--- Begin ---
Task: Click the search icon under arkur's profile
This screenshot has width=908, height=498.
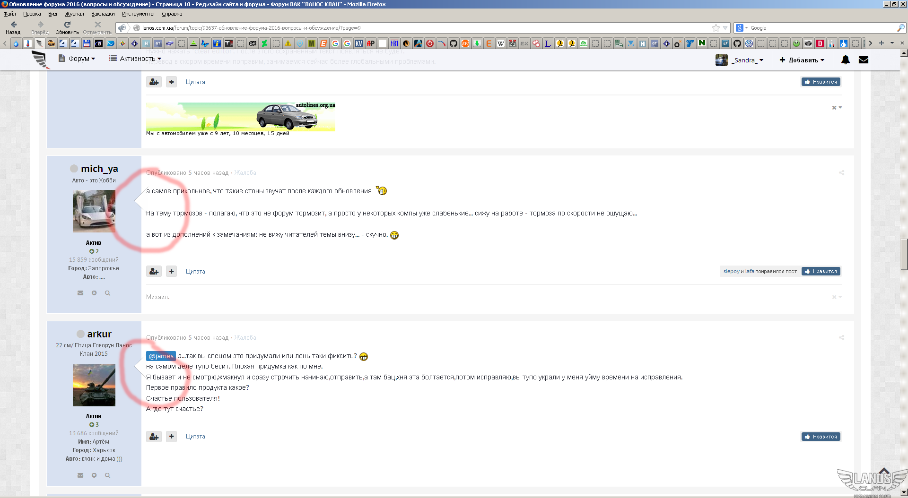Action: pos(107,475)
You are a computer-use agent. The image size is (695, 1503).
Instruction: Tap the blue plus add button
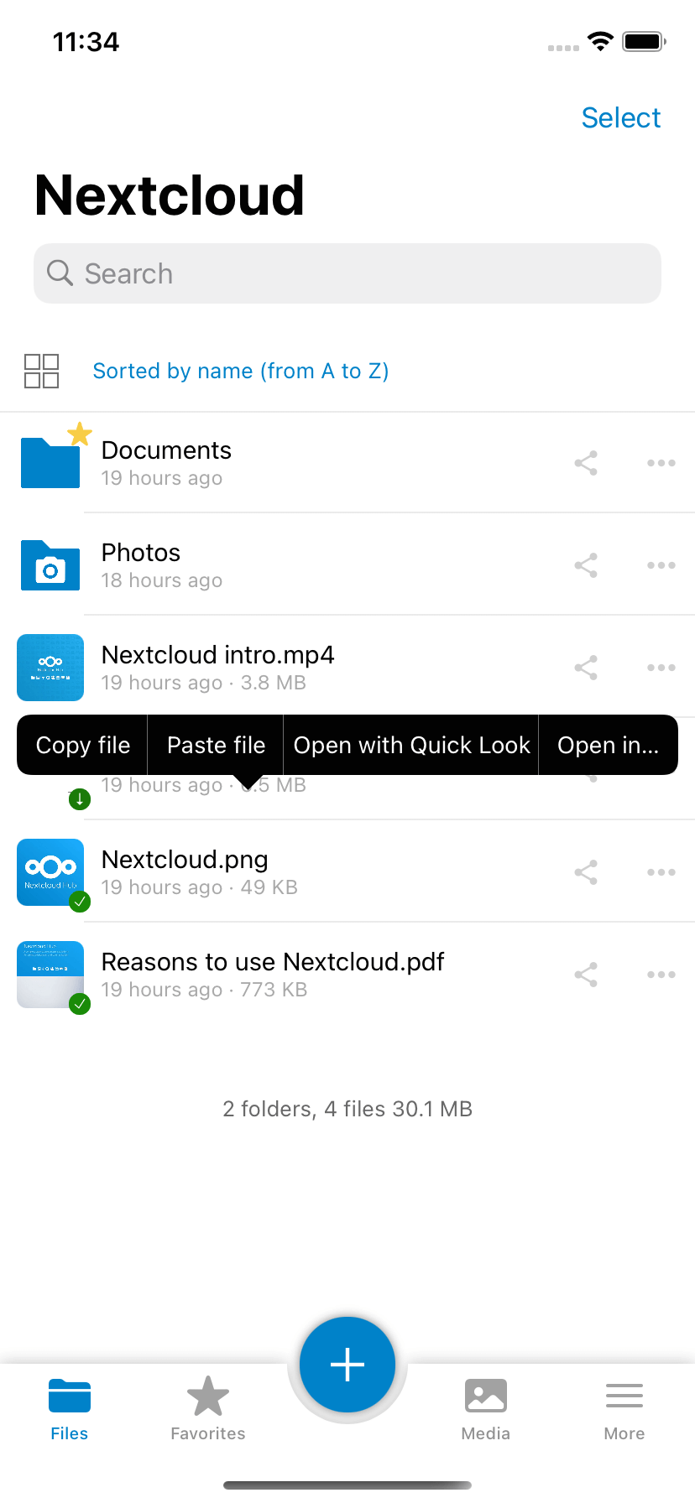click(x=348, y=1365)
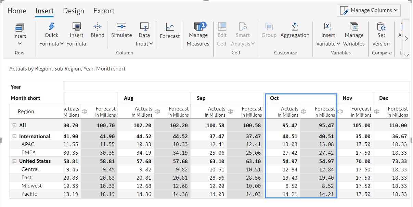Viewport: 413px width, 207px height.
Task: Open the Aggregation tool
Action: click(x=295, y=27)
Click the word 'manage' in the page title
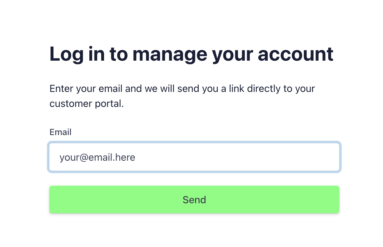Screen dimensions: 383x247 (170, 54)
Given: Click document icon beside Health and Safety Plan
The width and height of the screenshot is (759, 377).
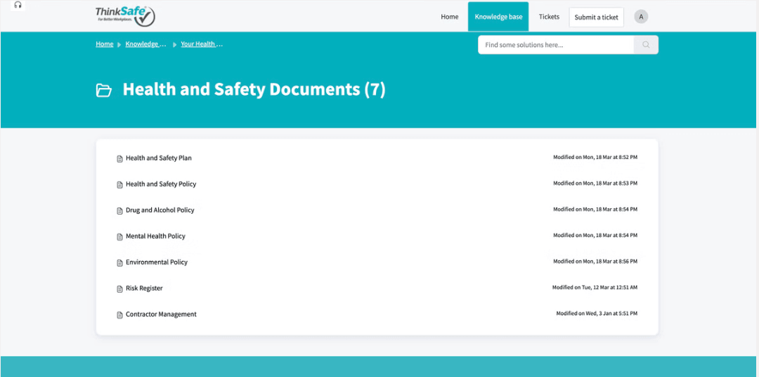Looking at the screenshot, I should click(x=119, y=159).
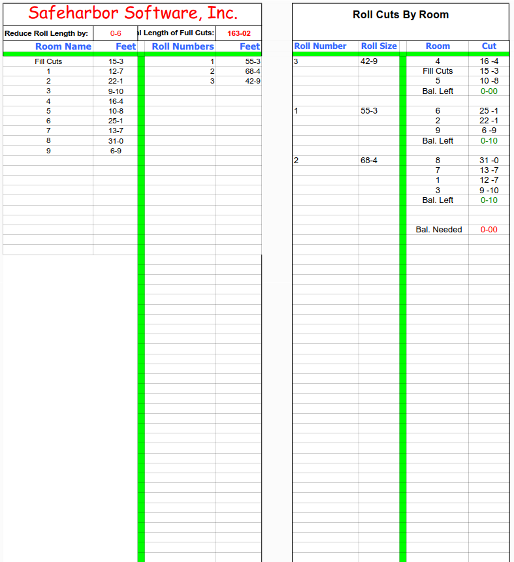Select the Cut column header
The width and height of the screenshot is (514, 562).
point(489,46)
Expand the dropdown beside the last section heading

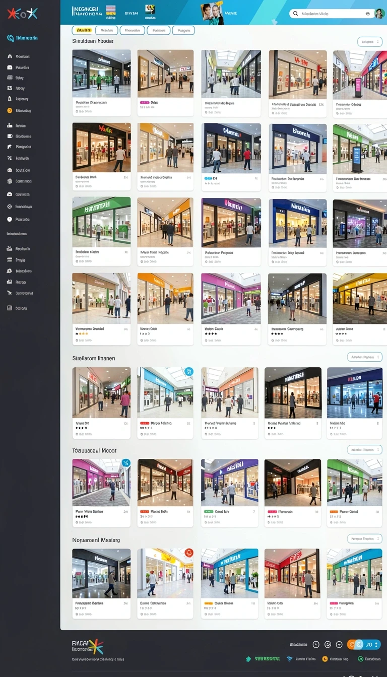[365, 538]
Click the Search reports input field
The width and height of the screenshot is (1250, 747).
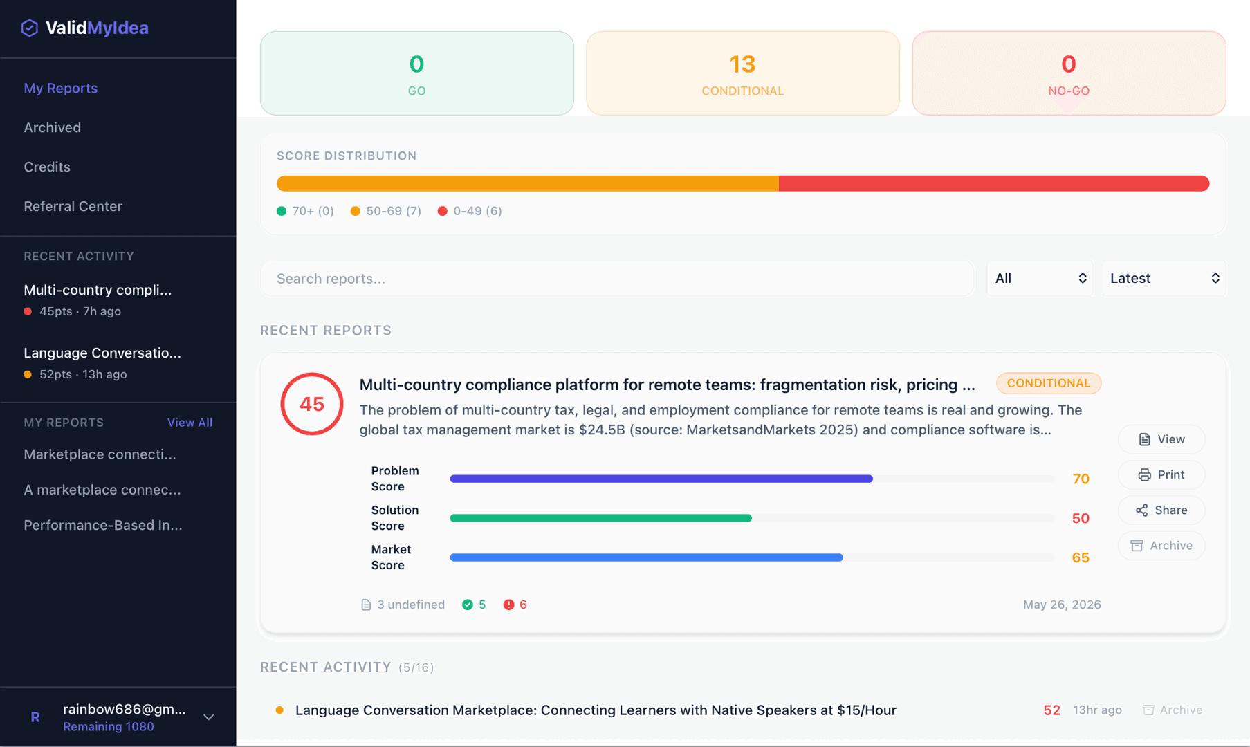coord(617,278)
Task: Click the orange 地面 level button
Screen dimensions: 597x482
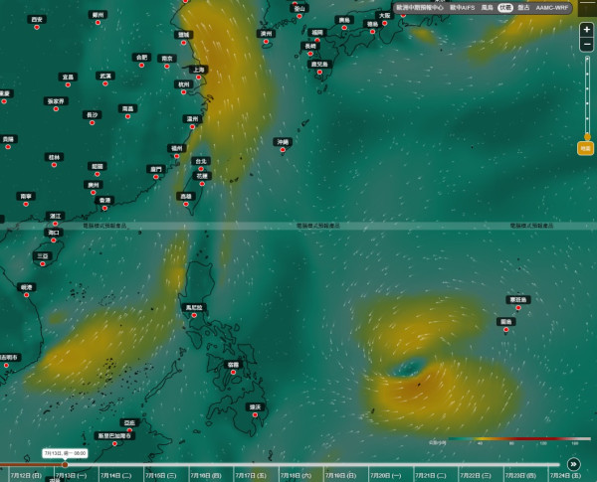Action: click(586, 148)
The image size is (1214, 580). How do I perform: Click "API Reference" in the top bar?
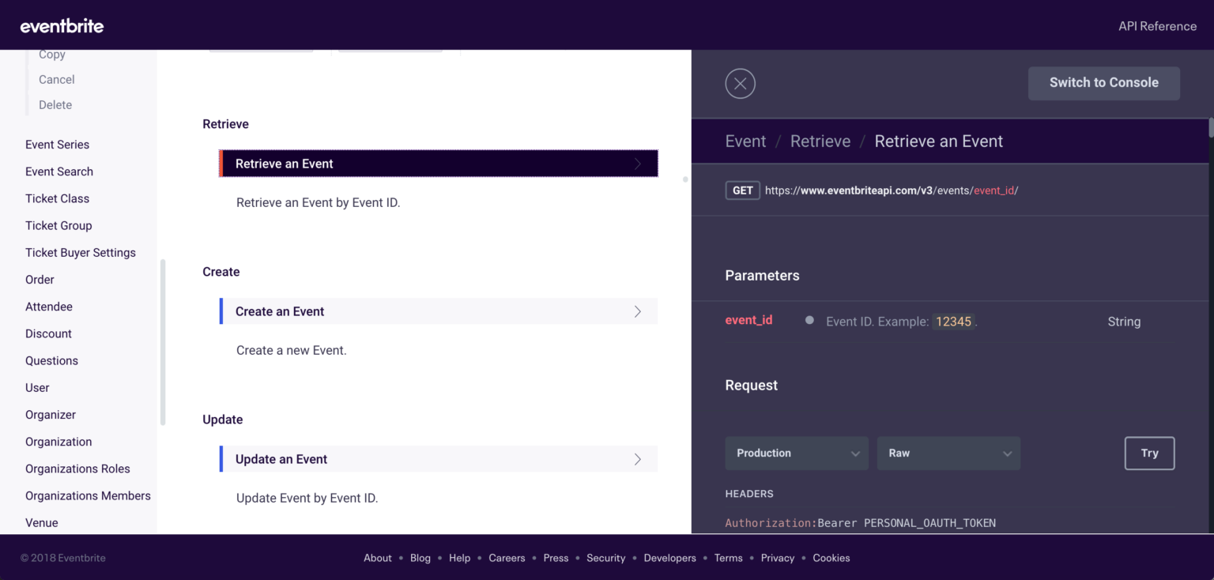click(x=1157, y=25)
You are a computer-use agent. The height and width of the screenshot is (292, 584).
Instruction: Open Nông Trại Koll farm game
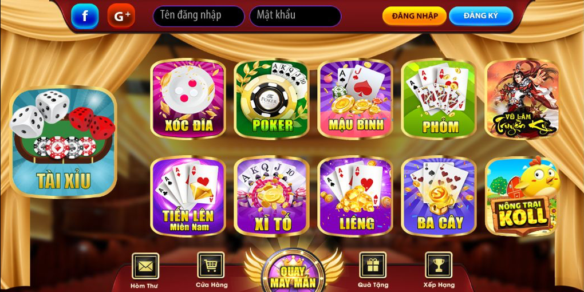click(x=522, y=196)
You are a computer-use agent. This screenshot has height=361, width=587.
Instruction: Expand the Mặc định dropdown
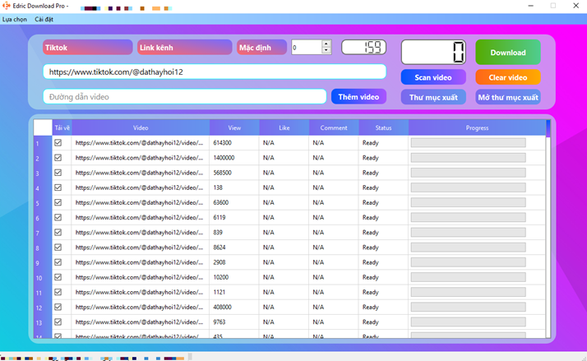[x=261, y=48]
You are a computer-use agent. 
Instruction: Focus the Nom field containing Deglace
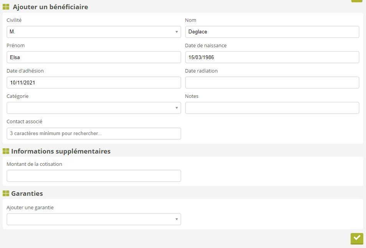coord(272,32)
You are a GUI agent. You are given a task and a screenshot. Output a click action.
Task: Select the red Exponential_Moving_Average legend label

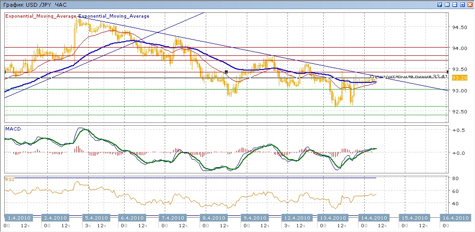pos(41,16)
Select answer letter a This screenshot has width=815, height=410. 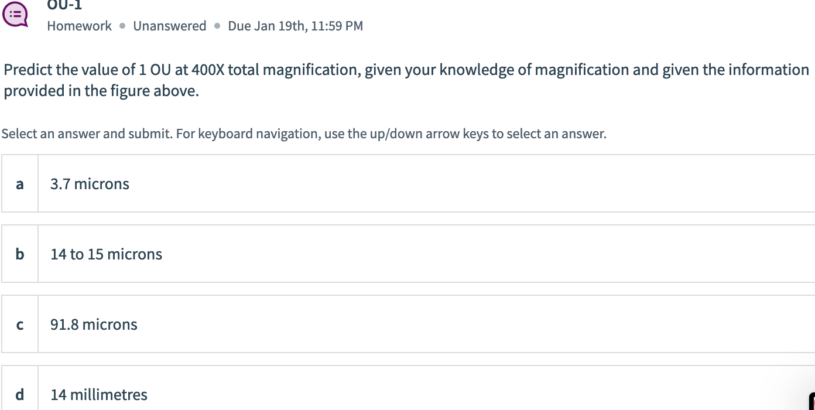pyautogui.click(x=20, y=184)
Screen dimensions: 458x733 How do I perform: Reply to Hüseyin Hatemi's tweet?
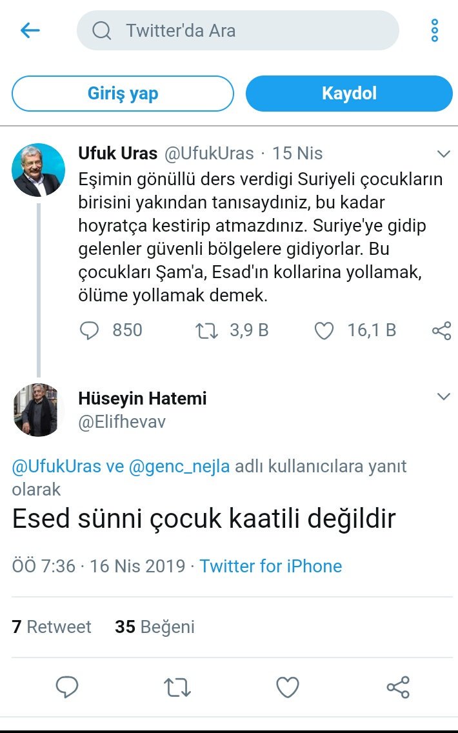point(67,687)
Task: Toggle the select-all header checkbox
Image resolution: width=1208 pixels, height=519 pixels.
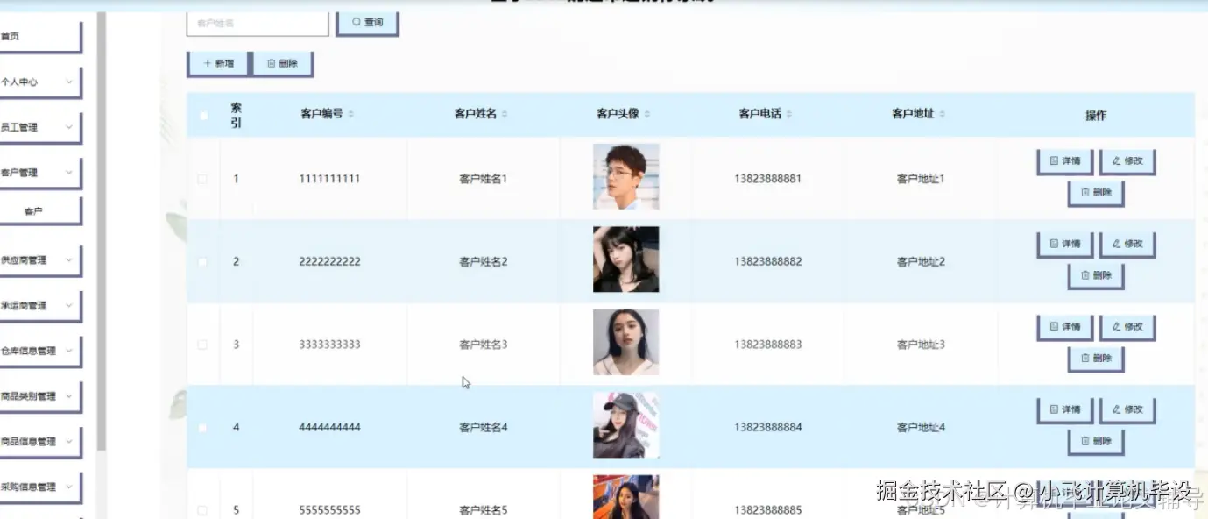Action: click(x=203, y=115)
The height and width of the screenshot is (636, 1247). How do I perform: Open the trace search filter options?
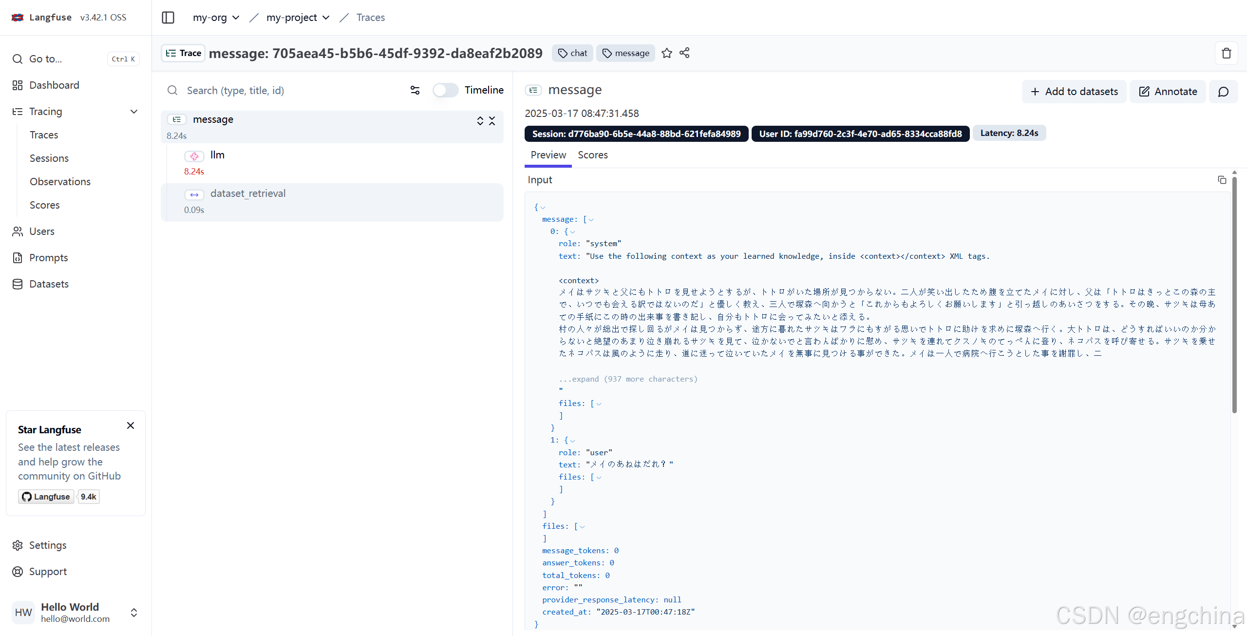click(x=415, y=90)
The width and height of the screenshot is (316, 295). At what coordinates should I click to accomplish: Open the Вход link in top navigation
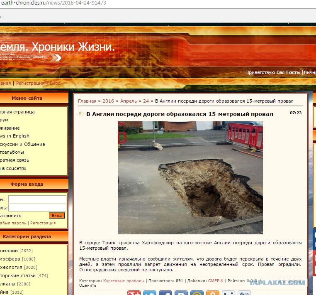point(55,83)
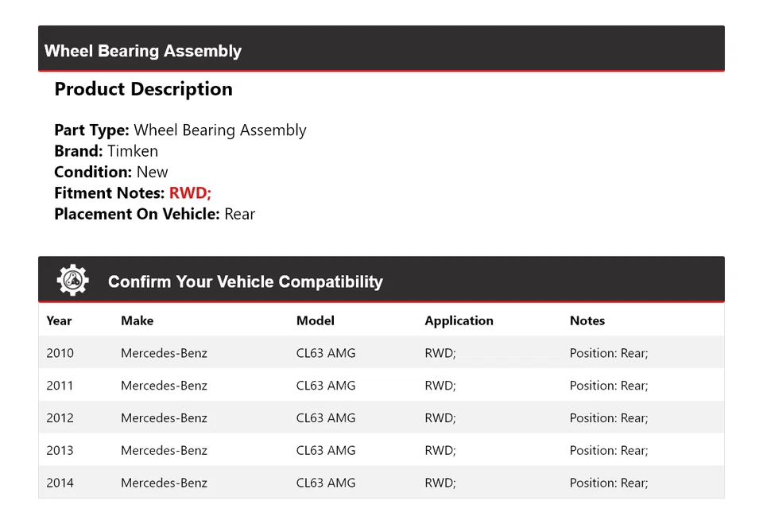Select the 2014 Mercedes-Benz row
The width and height of the screenshot is (763, 524).
pyautogui.click(x=164, y=482)
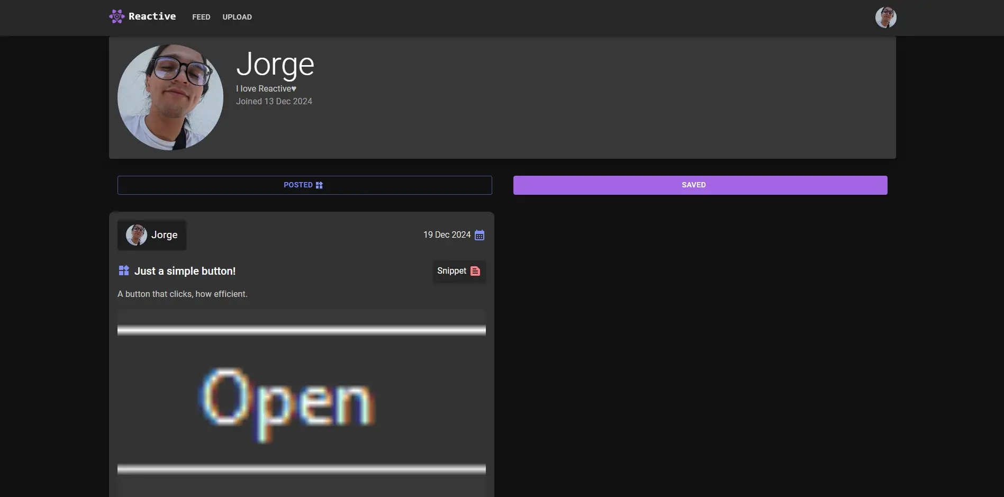Click the Reactive atom logo icon

[116, 17]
--- End ---
GIVEN TASK.
Find each line in the records that contains the string "computer" and copy those lines out in full.

WRITTEN RESPONSE.
You are a computer-use agent. The image size is (695, 1503).
You are a computer-use agent. The height and width of the screenshot is (292, 584).
You are a computer-use agent. This screenshot has height=361, width=587.
You are a computer-use agent. 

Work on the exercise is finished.